- Born: February 16, 1984 (age 41) Moscow, Russian SFSR, Soviet Union
- Height: 6 ft 2 in (188 cm)
- Weight: 190 lb (86 kg; 13 st 8 lb)
- Position: Defence
- Shot: Left
- Played for: Severstal Cherepovets HC Sibir Novosibirsk Dynamo Moscow Barys Astana Salavat Yulaev Ufa CSKA Moscow HC Vityaz Dinamo Riga Kunlun Red Star
- NHL draft: 166th overall, 2003 Ottawa Senators
- Playing career: 1999–2021

= Sergei Gimayev (ice hockey, born 1984) =

Russian ice hockey player

Sergei Gimayev (born 16 February 1984) is a Russian former professional ice hockey player who played in the Kontinental Hockey League (KHL).

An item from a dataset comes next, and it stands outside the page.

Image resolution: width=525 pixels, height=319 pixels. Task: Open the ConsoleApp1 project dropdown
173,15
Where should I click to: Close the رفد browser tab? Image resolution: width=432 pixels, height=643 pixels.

He was selected by Ottawa Senators in the 5th round (166th overall) of the 2003 NHL Entry Draft.

Gimayev made his Kontinental Hockey League debut playing with Barys Astana during the inaugural 2008–09 KHL season.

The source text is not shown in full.